Sunday 4 August 2013

Havamal Snippets 78: Material wealth is a fleeting friend

This is one in a series of very short posts containing snippets from the Havamal text (which can be found in full here -

Why post snippets of an old pagan text here, in a blog that's supposedly about the Androsphere?  I’m posting them because they contain helpful everyday advice that is applicable in the modern world e.g. being aware of your surrounding environment, drinking alcohol responsibly, how to score with women.  And for many of us, it is part of our heritage that goes back to Proto-Indo-European (PIE) beliefs that stretch back 4000 years or more.

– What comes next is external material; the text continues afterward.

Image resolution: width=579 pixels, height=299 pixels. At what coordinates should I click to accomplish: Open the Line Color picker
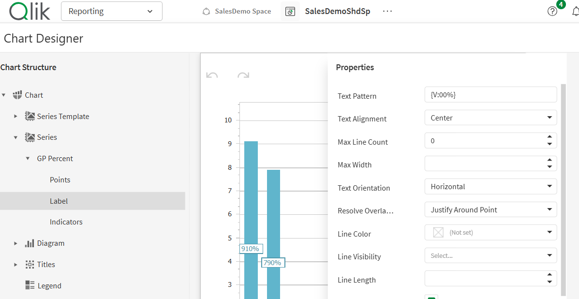(x=490, y=233)
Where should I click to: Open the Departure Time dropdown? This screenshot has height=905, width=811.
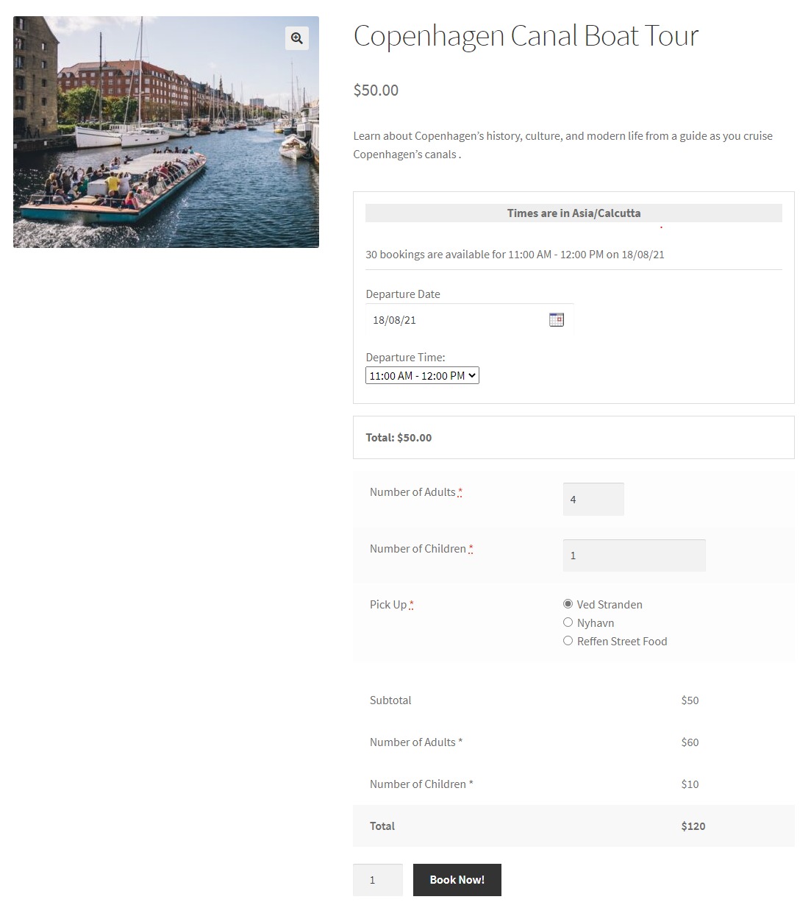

Christianity and demi-nihilism offer the only other dominant philosophical view points in the Androsphere, the former represented by bloggers like Vox Day and Simon Grey, the latter by many PUA bloggers.  Christianity, and indeed the other monotheisms from the region draw, from the mythologies of the PIE culture.  For instance Noah’s flood is a replication of the Epic of Gilgamesh, and the story of the Angels rebelling against God in the bible is just a copy of the Giants rebelling against the Gods, which is present in both the Greek and Norse religious traditions, as Arthur Schopenhauer pointed out in the eighteenth century.

So, instead of offering you snippets of second-hand wisdom from the Bible, I will offer you snippets of first-hand wisdom from the (probably) older and much more concise Havamal text (roughly 5,000 words compared to the 190,000 words of the New Testament).

(My own thoughts/comments are in italics).

Material wealth is a fleeting friend.  Immaterial wealth is a faithful friend.  This applies to material things and also to people: those who value material weatlh are less likely to stick around when the going gets tough, or when you're out of gold/money.  People who value you because of your beliefs are more likely to be faithful friends throughout the bad times.

Fullar grindr
sá ek fyr Fitjungs sonum
nú bera þeir vánarvöl
svá er auðr
sem augabragð
hann er valtastr vina

[2] I saw [1] the full cattle-pens
of the sons of Fitjung,
now they are beggars:
thus wealth is
like the blink of an eye --
it is the most unreliable of friends.